Note that SiteCo has no physical nexus with State S other than its contract with SellCo. The question arises then as to the extent of the activities that need to be currently performed by an Agent of a website that depends on advertising for revenue (the “Value Network” business model7) for that Agent to be considered a Dependent Agent Permanent Establishment. Could it be stated that any website engaged in global commerce gains sufficient market visibility through word-of-mouth advertising, without the need to hire local advertising, to be successful? Hardly. On-line advertising is the fastest-growing sector in the industry, with on-line advertisers billing over USD 107 billion in the United States in 20188. If trends continue at their current pace, having agents performing advertisement services in source-state jurisdictions may soon become inevitable.
The attribution of profits in Case 2 is similarly comprehensive as in Case 1, based on the functional analysis of SellCo’s activities in Country S. In the end, Country S will be able to capture a significant portion of the revenue accrued by SiteCo in that country, exclusively because of SiteCo’s interaction with SellCo for local advertising. It should be noted that this whole interaction remains, in itself, entirely digital.
The two examples above show that the Commentary and supplementary guidelines are currently equipped to cover most situations involving the digital economy (including hybrids that involve a sufficient degree of physical nexus), as long as the physical nexus activities cannot be deemed auxiliary or preparatory9.
The “scale without mass” problem is therefore only really relevant regarding business models that have completely been digitalized, such as Value Chains that deal exclusively in intangibles and Value Shops10 that are limited to the provision of digital services. Even then, most scaling requires some degree of physical presence in any given jurisdiction to comply with consumer protection legislation and other forms of local substance requirements – including advertising – and therefore most of the revenue involved can still be captured through the latest amendments.
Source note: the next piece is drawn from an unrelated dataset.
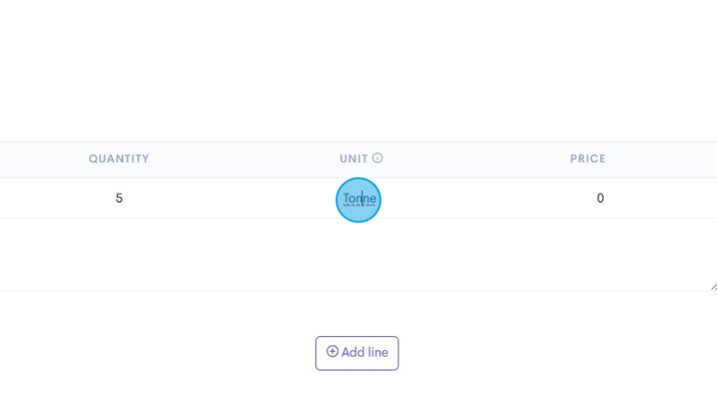Click the circled plus symbol before Add line
The width and height of the screenshot is (717, 402).
[x=333, y=352]
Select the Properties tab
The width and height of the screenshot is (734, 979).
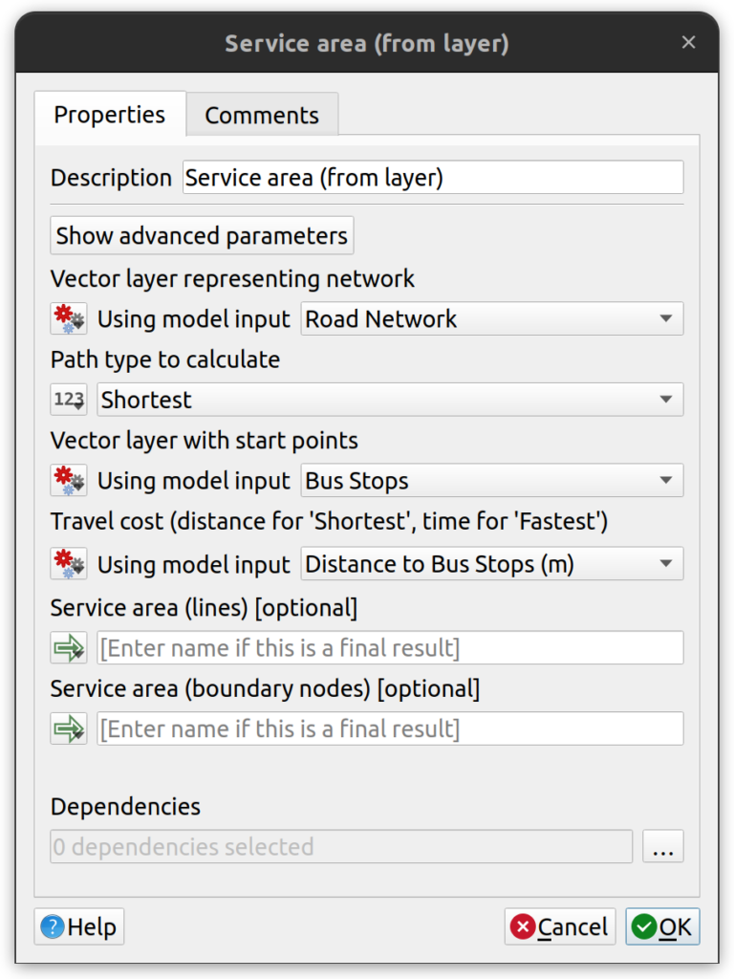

However, one must accept that there currently are some business models with no physical nexus whatsoever to a given jurisdiction, which may be replicated and extended in the near future. These business models would completely escape taxation based on the Permanent Establishment model in its current state, and therefore their existence requires adjustments that may involve a radical shift from the physical nexus criterion: The Significant Digital Presence Permanent Establishment.
Facing completely digital business models
The future may very well witness the complete digitalization or automation of business models. If this is true, even extremely flexible physical nexus rules (as the ones currently in place) will not be sufficient to adapt the Permanent Establishment to effectively deal with the “scale without mass” phenomenon. Consequently, some conceptual amendments will have to be implemented at the core of the current definition for the Permanent Establishment to survive.
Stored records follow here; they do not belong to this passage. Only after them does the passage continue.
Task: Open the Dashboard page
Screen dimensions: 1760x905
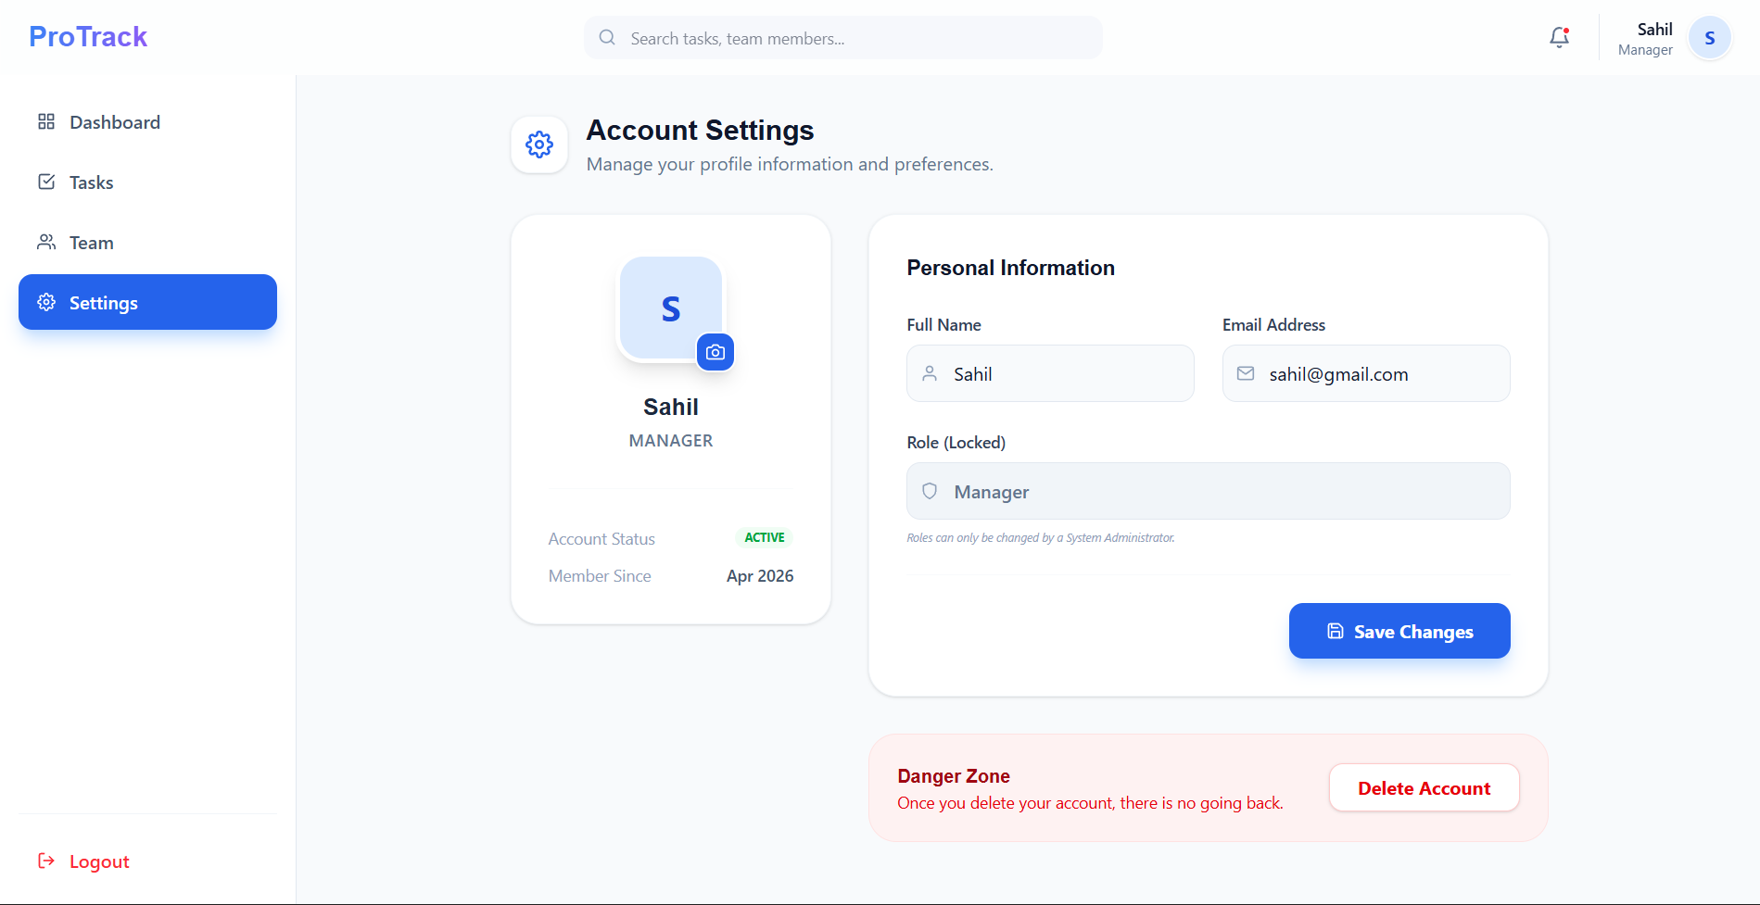Action: (115, 122)
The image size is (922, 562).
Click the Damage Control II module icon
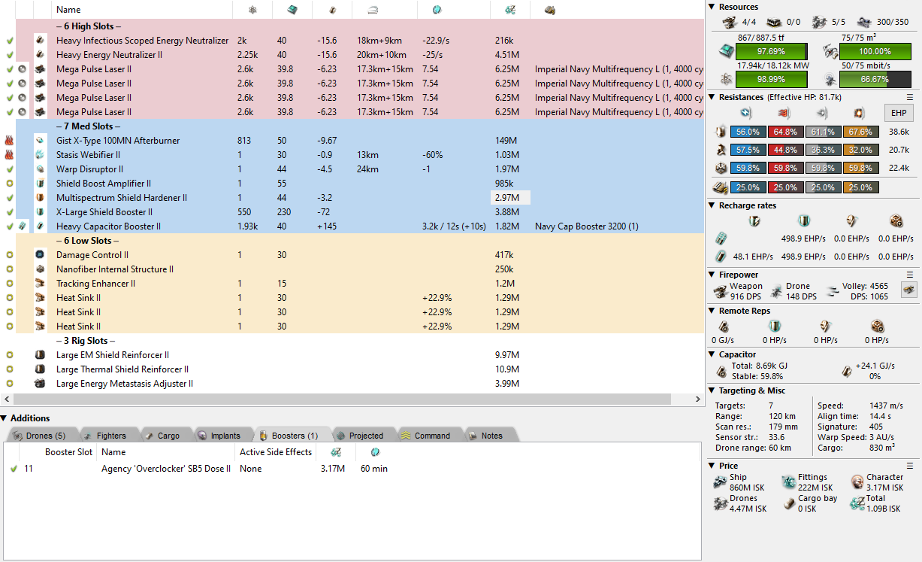40,255
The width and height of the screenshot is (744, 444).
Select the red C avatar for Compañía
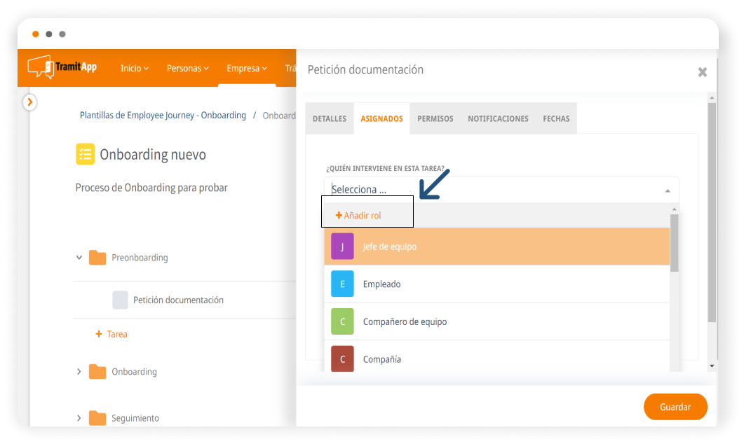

As the OECD points out in its 2018 Interim Report, certain countries are already experimenting with adjusted versions of the Permanent Establishment definition available in local legislation to rely on economic activity rather than physical activity in aligning taxation and value creation. In this regard, the Slovak Republic, Israel, and Italy have currently implemented Significant Economic Presence tests to alter their Permanent Establishment definitions, and the European Commission is presently analyzing COM(2018) 0147, the “proposal for a Council Directive laying down rules relating to the corporate taxation of a significant digital presence”, in line with foreign regulations.
The common characteristics of all of the initiatives described above are that they are not intended to conflict with treaty provisions, and in the cases of the Slovak Republic, Israel and India, are only meant to be applied in the absence of a Double Tax Treaty.
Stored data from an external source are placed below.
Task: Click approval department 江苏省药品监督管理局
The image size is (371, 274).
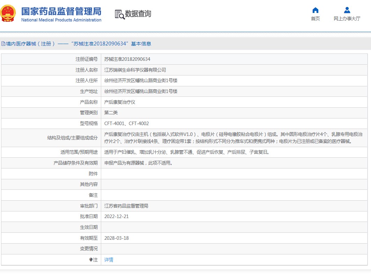Action: click(126, 206)
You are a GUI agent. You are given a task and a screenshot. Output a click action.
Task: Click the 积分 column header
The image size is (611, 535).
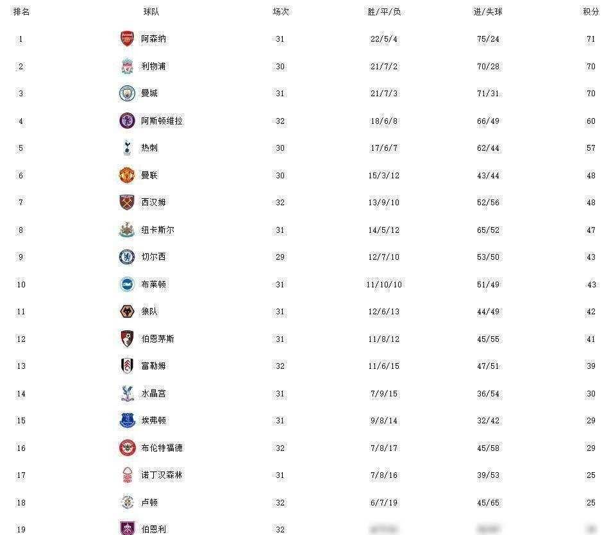[590, 12]
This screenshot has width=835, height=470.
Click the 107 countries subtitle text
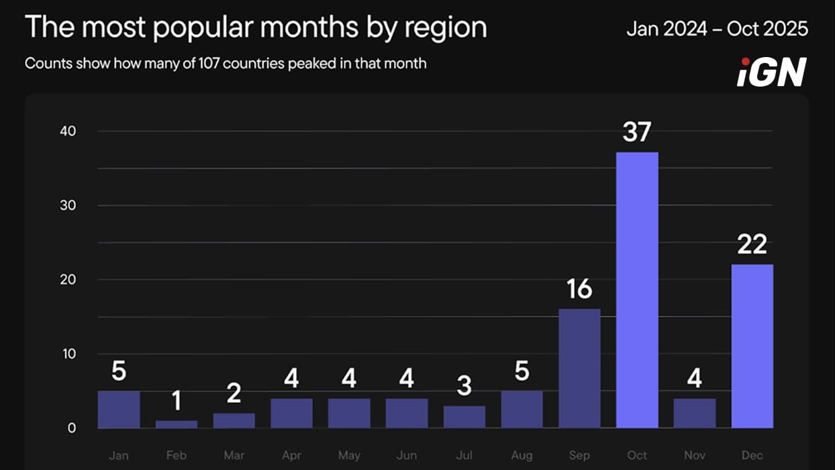[226, 64]
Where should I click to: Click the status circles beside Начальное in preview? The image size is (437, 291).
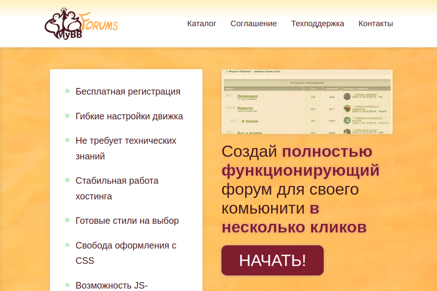tap(230, 96)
In the case of the European Union, however, the proposal explicitly states that member countries should coordinate their efforts to achieve similar modifications to the OECD Model Tax Convention: “The rules in this proposal should be integrated into Member States corporate income tax systems and the Commission’s CCCTB proposal and should ultimately be mirrored by corresponding changes in the OECD Model Tax Convention (OECD MTC) at [sic] international level.”11
Given the influence of European countries in the policy creation process and the corresponding updates to the Model and the Commentary, this is extremely relevant signaling of what is to be expected of the 2020 version and the new Minimum Standard.
The core of the European proposal is based on a three-pronged approach to business models in the digital economy, referred to as the “user-based” approach: revenue, number of users and number of contracts for digital services. Due to the heterogeneity of the ecosystem of the internet, one would expect various combinations of these three factors as the defining characteristics outlining “scale without mass” global firms.
Pursuant to the model directive,
“The concept of significant digital presence is intended to establish a taxable nexus in a jurisdiction. Therefore, it should be regarded as an addition to the existing permanent establishment concept. The proposed rules for establishing a taxable nexus of a digital business in a Member State are based on revenues from supplying digital services, the number of users of digital services or the number of contracts for a digital service. These criteria are proxies for determining the ‘digital footprint’ of a business in a jurisdiction based on certain indicators of economic activity. […]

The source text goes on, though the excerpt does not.